I could go on and on with other examples of different locations for an MitM but I guess you get the point.
So we have here different attacks on the three core areas in the composition of an MitM:
- The client side (as in the IE6 example)
- The middleware as in the Wifi
- The server side as in the third example
Where each part of the chain (and there can be more parts to the chain like the ISP and network devices in the middle) can pass through X amount of people – the first part of the magnitude equation. The other part of the equation is how easy it is to distribute the attack on this part of the chain and this becomes the number that is the multiplier of the first number (the X) which together are used to calculate in order to find out the risk magnitude.
Mobile phones present a new “opportunity” for MitM attacks to flourish. Why do I say this? Mobile security is a new industry and as such we see every other month a new product/tool/platform being launched and new protocols being adopted and companies created and collapsed. These volatility create the best conditions for finding new vulnerabilities which can serve all kind of attacks including MitM attacks. Now add to that an organized software distribution channel (app stores) where people in one click can install software and updates are running automatically and seamlessly so here you can have ease of propagation. Now add to that the fact that phones are being used more and more as the main computing tool which means more and more important stuff is going in and out of it.

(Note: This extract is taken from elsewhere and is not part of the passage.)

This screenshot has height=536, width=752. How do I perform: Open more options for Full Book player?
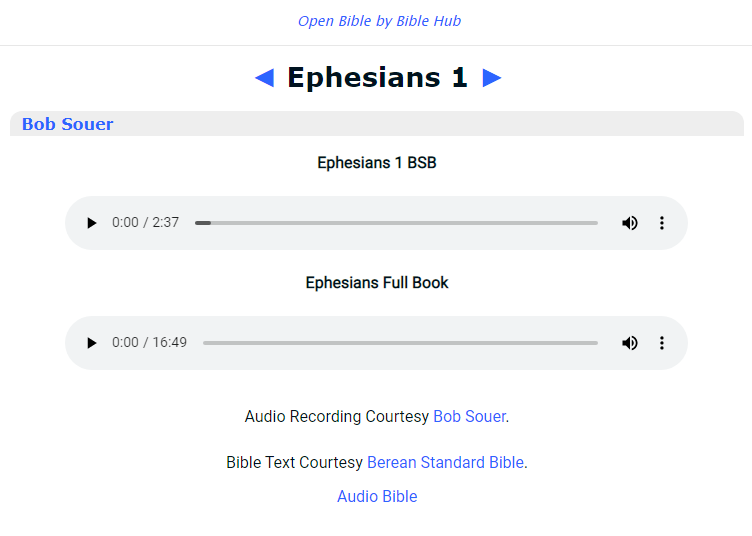tap(661, 343)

So if we try to create a magnitude calculation for an MitM attack which runs on the phone itself (inside the phone and not somewhere else) and propagates easily as a legitimate app and runs on a widely spread platform you get a CRITICAL risk.
I know it is not pure mathematics and there’s a lot of assumptions and guesses over here but for sure we can say that mobile phones with all the condition described earlier can raise MitM attacks to new heights in terms of risks.